**WHAT IS NEEDED:** Before copying, set the pictures aside; then repeat every line below verbatim.
[INPUT MATERIAL — start]
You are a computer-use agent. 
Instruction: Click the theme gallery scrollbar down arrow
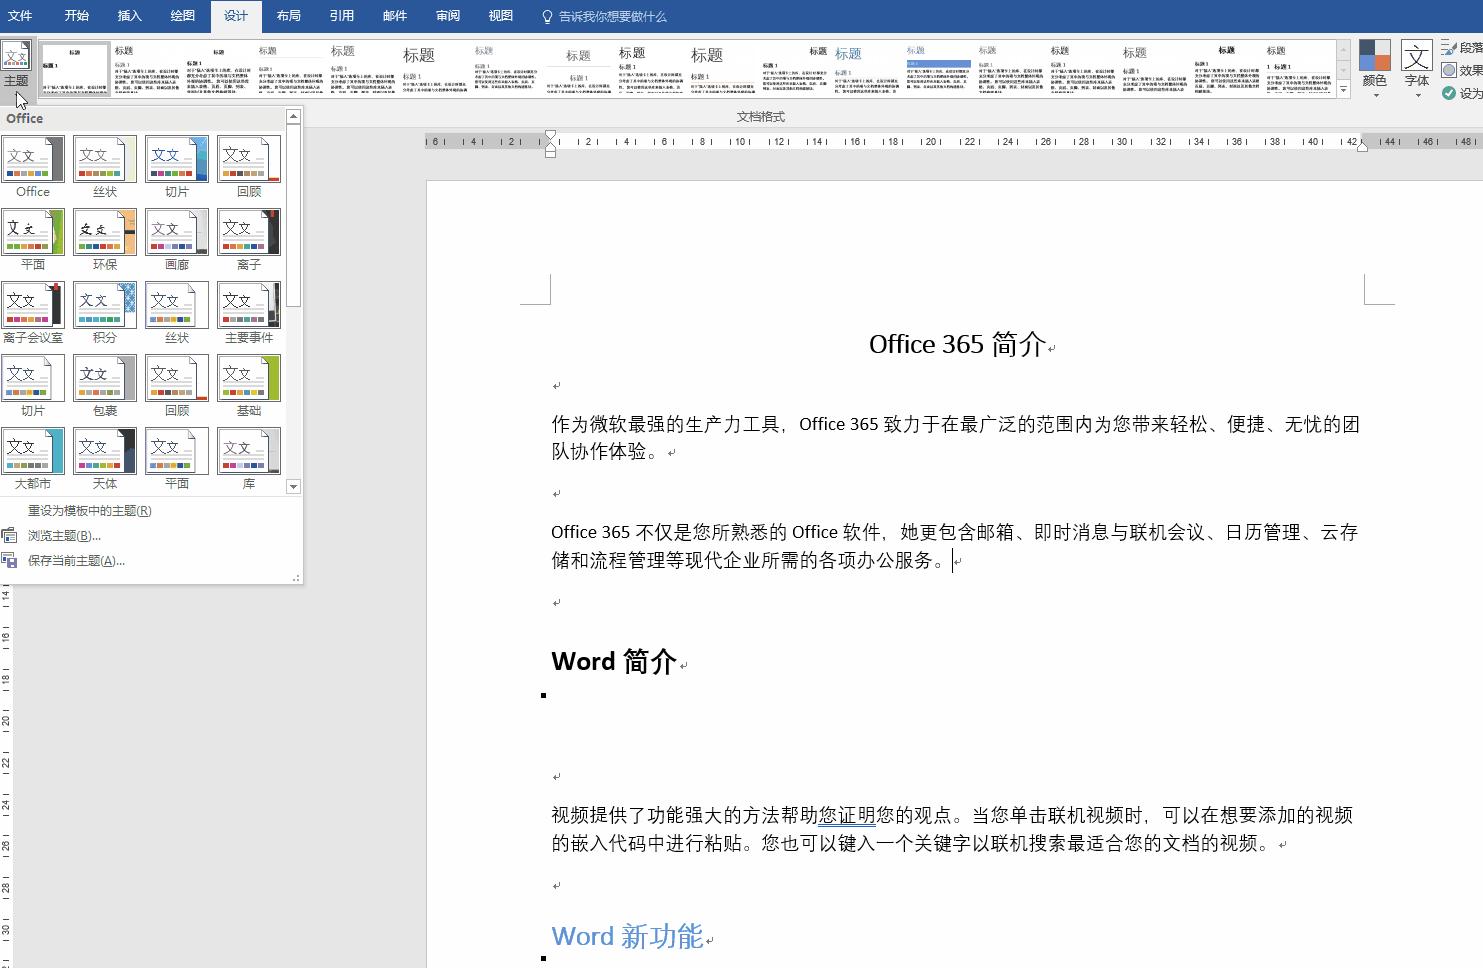[292, 487]
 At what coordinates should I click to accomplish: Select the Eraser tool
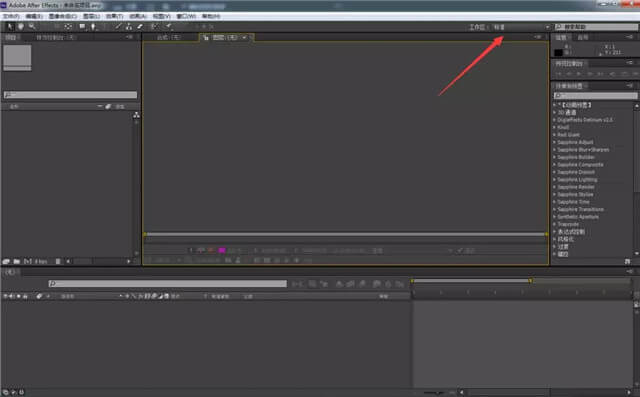click(140, 27)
[INPUT MATERIAL — finish]
**RESULT FOR THIS EXERCISE:**
You are a computer-use agent. 
Instruction: Click the theme gallery scrollbar down arrow
[292, 487]
 At what coordinates should I click to accomplish: Select the Eraser tool
click(140, 27)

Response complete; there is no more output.